Custom silicon is the part of the AI stack that lives between the merchant accelerator and the data-center wall. Where NVIDIA sells off-the-shelf GPUs to every buyer, Broadcom and Marvell design bespoke chips for one hyperscaler customer at a time, plus the analog, mixed-signal, and photonic plumbing that moves data around AI clusters. Marvell's data-center business is now 76% of total revenue, up from a grab bag of storage, networking, and automotive parts a few years ago. The playbook belongs to Broadcom, and Broadcom trades at roughly $1.71 trillion in market cap to Marvell's $214.58 billion. Even a thin slice of that custom-AI pie has been the year's bull story.
The cost of claiming that slice is now in the GAAP line. Q1 FY2027 was the first earnings period where the custom-silicon thesis has been large enough to bend the income statement, and the bend reads as investment, not harvest. Marvell flagged more than 50 new custom AI design opportunities across more than 10 customers, and CEO Matt Murphy told investors the company is "significantly raising Marvell's revenue outlook for both fiscal 2027 and fiscal 2028" on the strength of AI bookings. Guidance points to roughly 35% year-over-year growth next quarter. The forward picture is bright. The trailing one shows what it costs to make it bright.

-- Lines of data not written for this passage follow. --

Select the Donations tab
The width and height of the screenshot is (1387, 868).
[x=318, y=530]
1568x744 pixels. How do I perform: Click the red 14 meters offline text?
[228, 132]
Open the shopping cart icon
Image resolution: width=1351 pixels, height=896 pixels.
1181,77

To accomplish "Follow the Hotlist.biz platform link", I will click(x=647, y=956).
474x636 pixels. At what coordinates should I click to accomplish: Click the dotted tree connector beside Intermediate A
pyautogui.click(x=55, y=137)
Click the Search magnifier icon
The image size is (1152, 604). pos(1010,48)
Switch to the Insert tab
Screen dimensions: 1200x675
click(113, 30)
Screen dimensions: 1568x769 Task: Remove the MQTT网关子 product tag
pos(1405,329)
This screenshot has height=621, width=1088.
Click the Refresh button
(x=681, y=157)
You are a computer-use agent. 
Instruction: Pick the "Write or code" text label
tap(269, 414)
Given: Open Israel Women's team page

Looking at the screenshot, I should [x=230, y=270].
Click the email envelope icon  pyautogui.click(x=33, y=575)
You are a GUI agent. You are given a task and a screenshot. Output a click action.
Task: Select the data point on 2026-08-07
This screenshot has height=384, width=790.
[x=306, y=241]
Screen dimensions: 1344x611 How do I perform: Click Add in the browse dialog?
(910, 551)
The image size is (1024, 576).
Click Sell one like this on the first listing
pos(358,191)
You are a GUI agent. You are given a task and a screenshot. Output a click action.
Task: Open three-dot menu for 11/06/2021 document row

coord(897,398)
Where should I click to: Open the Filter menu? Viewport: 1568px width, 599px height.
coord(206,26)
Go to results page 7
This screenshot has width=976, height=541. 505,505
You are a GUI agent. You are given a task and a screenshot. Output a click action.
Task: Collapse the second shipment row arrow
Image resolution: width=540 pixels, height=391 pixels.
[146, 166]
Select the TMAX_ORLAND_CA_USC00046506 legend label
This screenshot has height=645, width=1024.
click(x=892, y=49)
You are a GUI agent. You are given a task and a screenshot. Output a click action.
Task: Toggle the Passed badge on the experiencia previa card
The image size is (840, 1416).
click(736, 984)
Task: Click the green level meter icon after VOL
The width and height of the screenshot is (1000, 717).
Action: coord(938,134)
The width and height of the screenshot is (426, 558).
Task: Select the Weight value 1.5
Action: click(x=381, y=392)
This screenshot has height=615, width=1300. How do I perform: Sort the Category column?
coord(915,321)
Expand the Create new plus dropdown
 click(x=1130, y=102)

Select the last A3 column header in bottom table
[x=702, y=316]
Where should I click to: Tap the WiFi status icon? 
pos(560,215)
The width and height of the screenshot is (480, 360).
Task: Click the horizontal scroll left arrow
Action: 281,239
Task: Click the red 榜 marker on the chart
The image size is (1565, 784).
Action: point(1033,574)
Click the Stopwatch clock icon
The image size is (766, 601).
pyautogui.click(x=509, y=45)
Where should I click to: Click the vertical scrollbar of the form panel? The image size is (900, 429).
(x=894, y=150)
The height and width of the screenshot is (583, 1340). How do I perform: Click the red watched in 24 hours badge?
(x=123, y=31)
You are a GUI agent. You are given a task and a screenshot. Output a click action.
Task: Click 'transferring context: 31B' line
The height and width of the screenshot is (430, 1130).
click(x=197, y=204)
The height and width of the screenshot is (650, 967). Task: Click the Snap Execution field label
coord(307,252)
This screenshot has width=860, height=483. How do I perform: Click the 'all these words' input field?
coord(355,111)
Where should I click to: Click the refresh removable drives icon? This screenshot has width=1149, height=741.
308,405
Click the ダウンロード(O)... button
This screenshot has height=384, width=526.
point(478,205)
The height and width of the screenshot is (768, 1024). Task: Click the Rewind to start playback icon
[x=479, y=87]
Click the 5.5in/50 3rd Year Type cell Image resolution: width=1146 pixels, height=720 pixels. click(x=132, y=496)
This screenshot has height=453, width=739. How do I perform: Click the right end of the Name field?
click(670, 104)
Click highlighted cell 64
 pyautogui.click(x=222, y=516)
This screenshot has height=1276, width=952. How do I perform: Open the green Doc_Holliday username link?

Custom silicon revenue is lumpy and concentrated among a handful of hyperscalers. Any one of those buyers can dual-source to Broadcom on the next process node, or move work in-house. On the same Q1 call, Murphy acknowledged that customers "may be pursuing multiple paths" on XPU supply, the industry's term for custom accelerators built around one buyer's workloads. That line is the bear case speaking in the bull case's own voice. A $10 billion revenue target concentrated in fewer than ten buyers is not the same product as $10 billion sold across an open market. The difference between those two is what the GAAP collapse is funding.
Marvell's distinct AI bets are easy to conflate. The custom-chip pipeline is the headline revenue bet. The optical interconnect acquisition of Celestial AI, paid for in part with the $2.5 billion Marvell received from selling its automotive Ethernet unit to Infineon, is a separate photonic bet on the chips and lasers that pull data off accelerators and move it across racks. XConn, also acquired out of the Infineon proceeds, is a smaller bet on chiplet packaging. Marvell joined NVIDIA's NVLink Fusion ecosystem, a partnership that monetizes every AI rack layer except the merchant GPU itself. Custom silicon, optical interconnect, chiplet packaging, and the NVLink partnership are four bets a reader could mistake for one. Marvell's earnings show what each one costs.
The next two quarters will reveal whether the $10 billion FY2029 target lands in Marvell's reported revenue, or stays a Marvell/Reuters claim the income statement refuses to confirm. The 80.4% GAAP collapse is what the company is paying to compete for a slot it has not yet locked in, with customers who have not yet stopped shopping that slot to Broadcom. The earnings so far only show what the chase costs. They do not yet show it works.